◆ ACTION ITEM ◆
Render the lines of the listing from the one containing "Find the location" through the end of the listing, both ends included, as a JSON list of strings with one string per line. Leave out blank lines and the pictures.

◆ RECORDS FOR PROCESSING ◆
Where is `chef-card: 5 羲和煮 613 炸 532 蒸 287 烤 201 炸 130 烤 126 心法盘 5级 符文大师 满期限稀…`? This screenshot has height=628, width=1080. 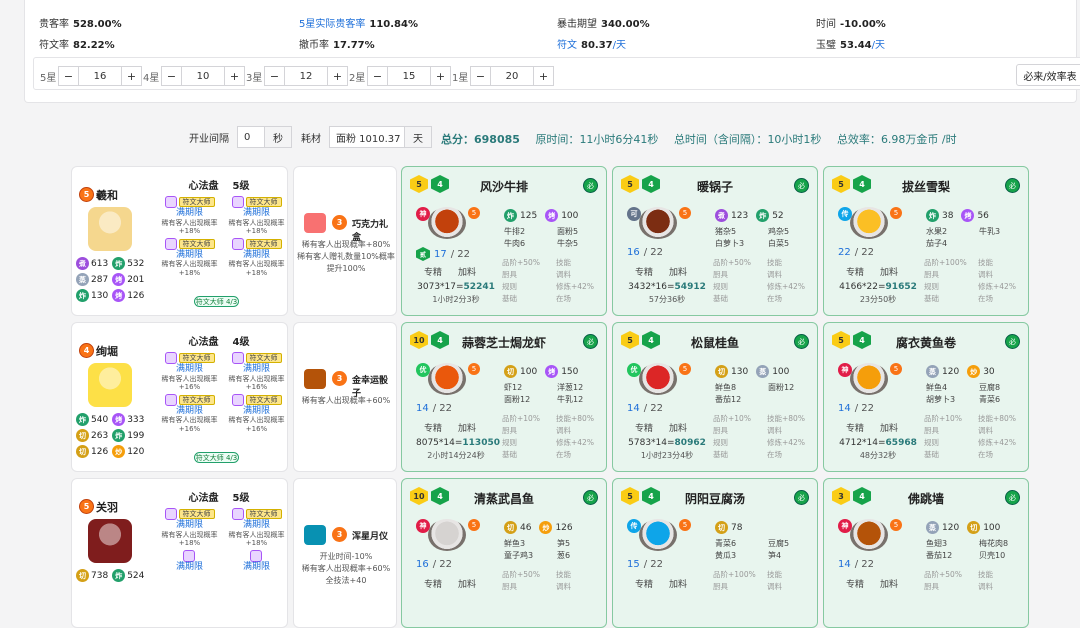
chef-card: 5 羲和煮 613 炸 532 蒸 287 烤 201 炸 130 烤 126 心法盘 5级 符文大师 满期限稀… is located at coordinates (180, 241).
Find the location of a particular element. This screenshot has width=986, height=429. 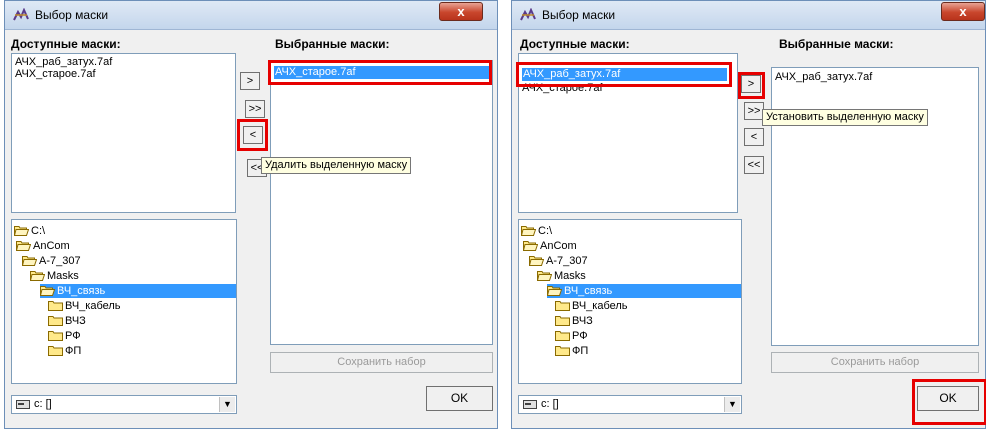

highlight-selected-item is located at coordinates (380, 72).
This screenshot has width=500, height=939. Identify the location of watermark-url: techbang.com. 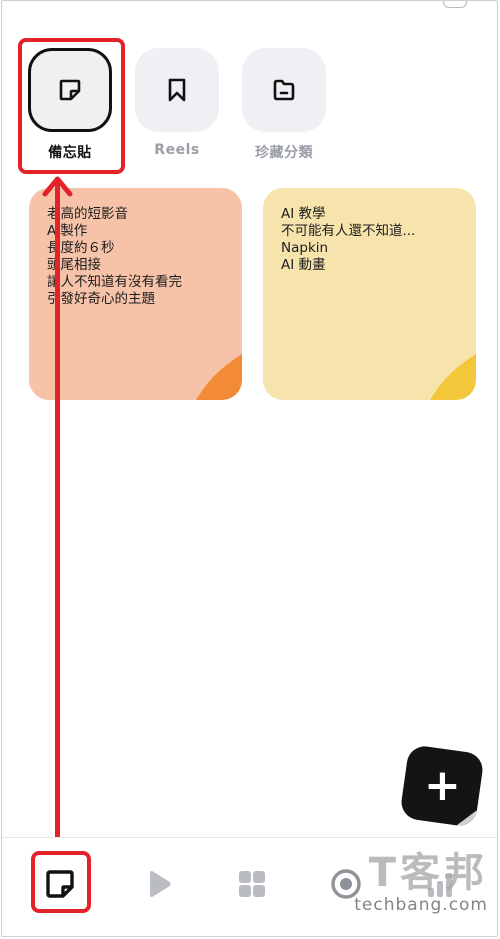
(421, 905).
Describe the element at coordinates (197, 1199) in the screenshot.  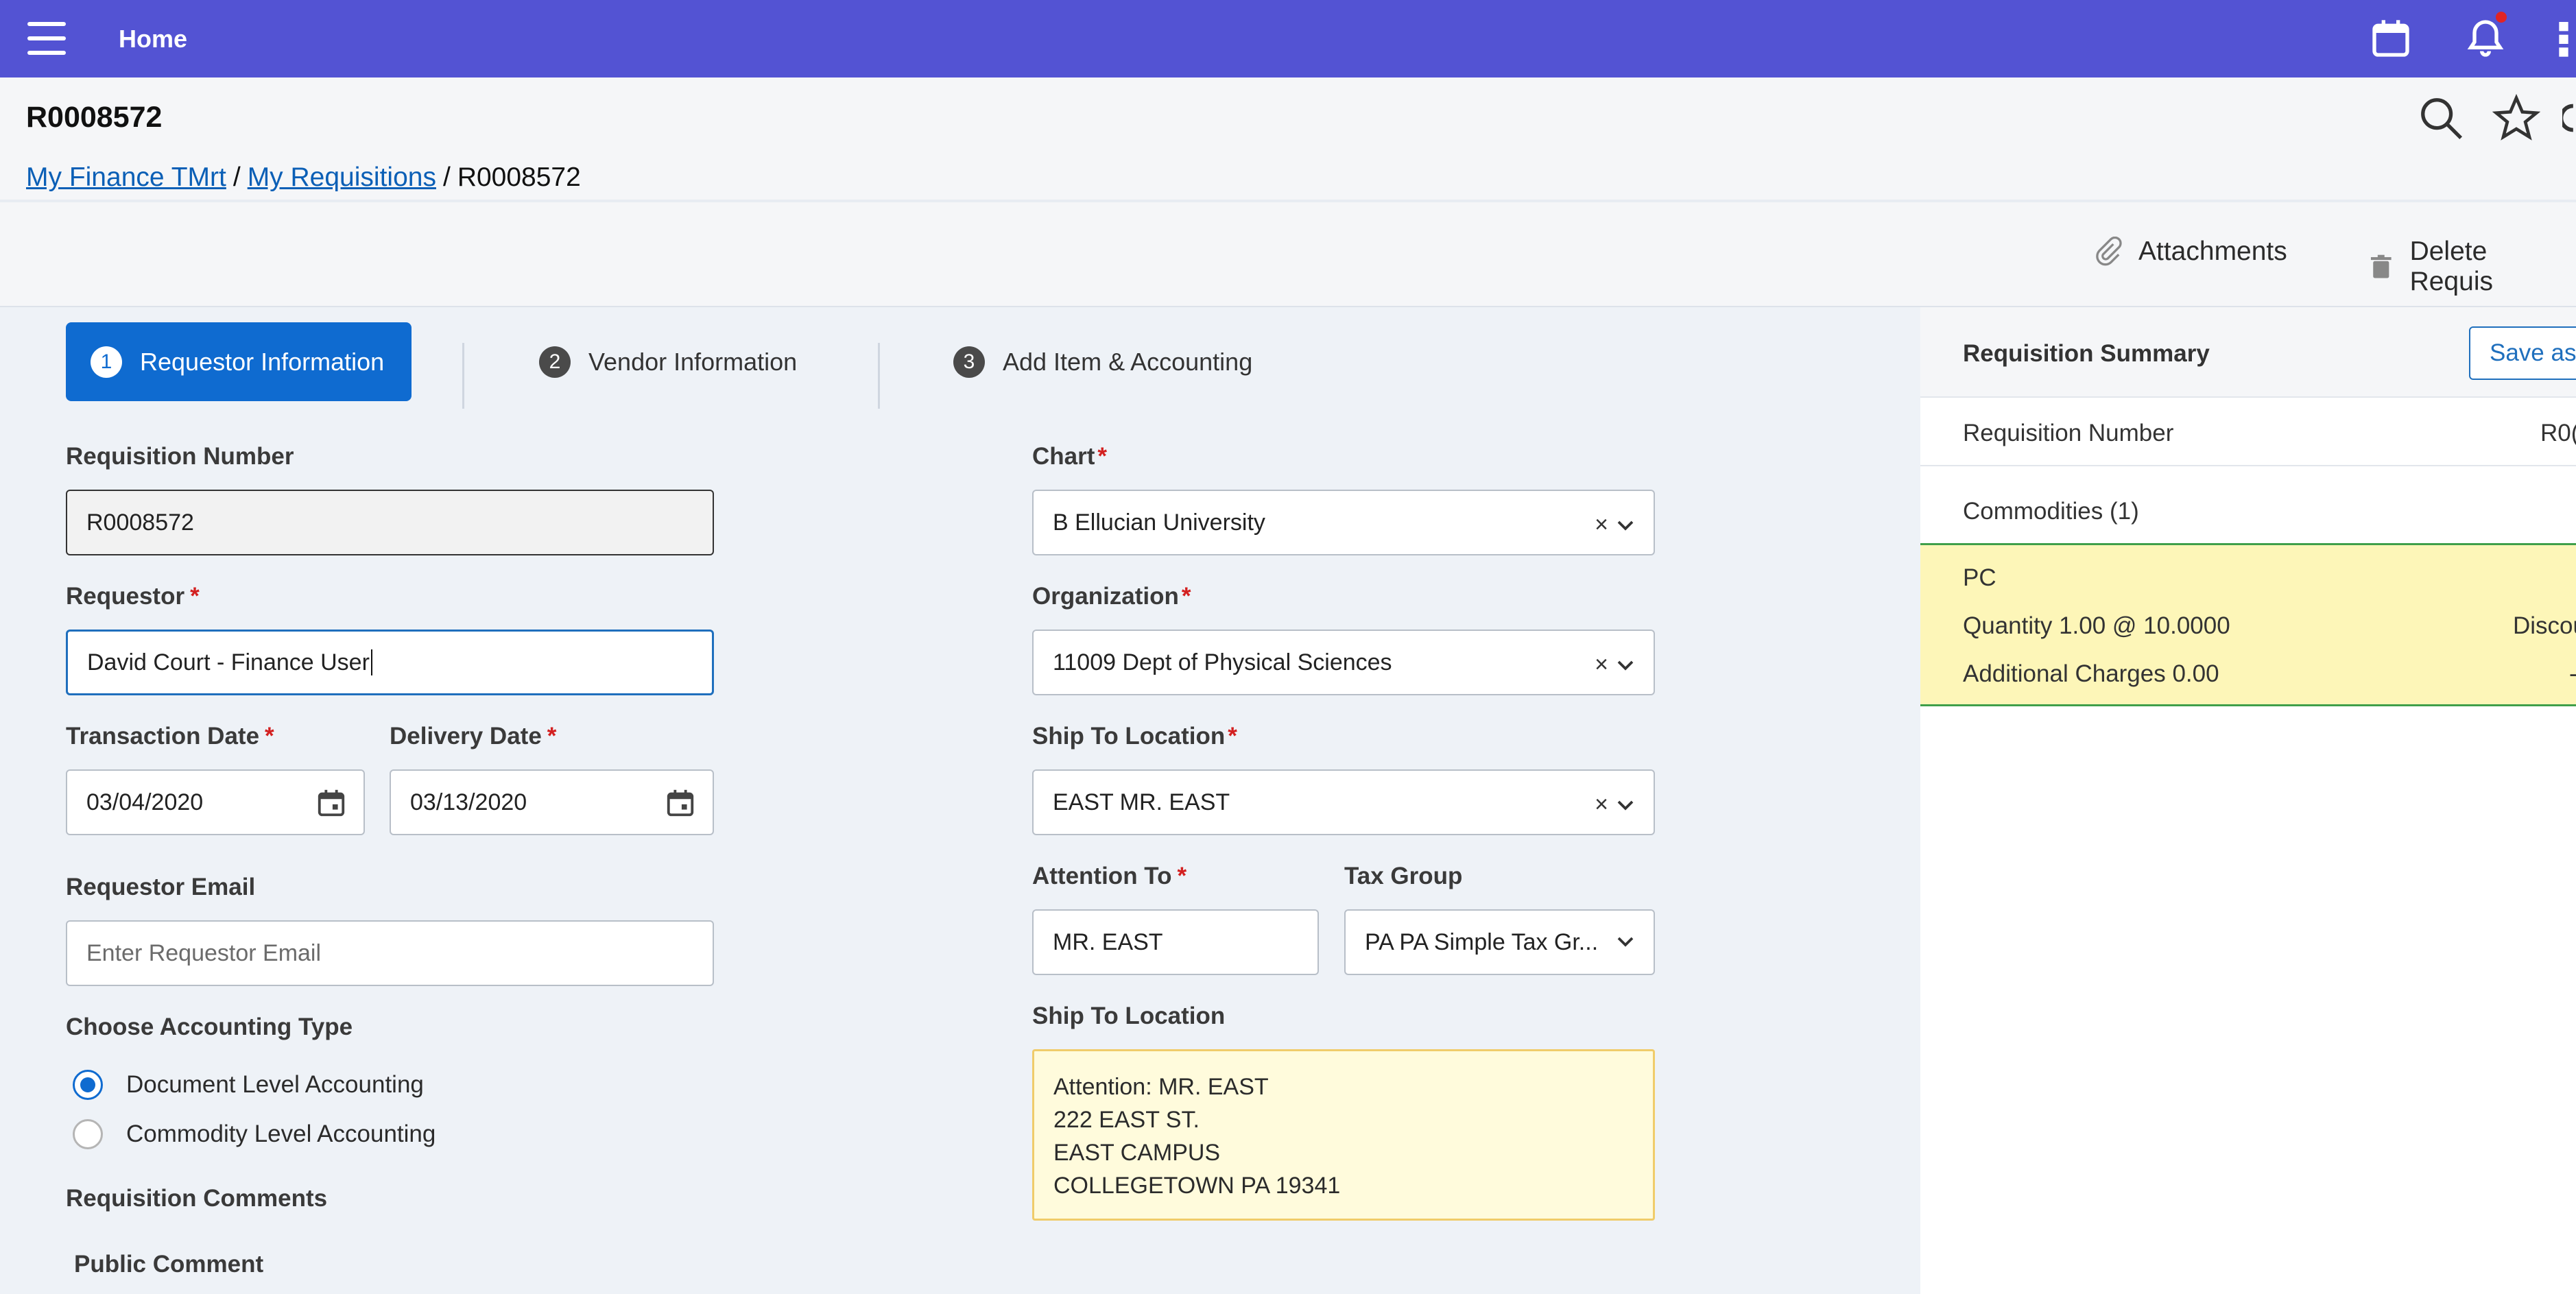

◆ REPLY TO THE TASK ◆
[
  "Find the location of a particular element. This screenshot has width=986, height=429. ",
  "highlight-selected-item is located at coordinates (380, 72).",
  "This screenshot has width=500, height=939. Identify the location of watermark-url: techbang.com. ",
  "(421, 905).",
  "Describe the element at coordinates (197, 1199) in the screenshot.  "
]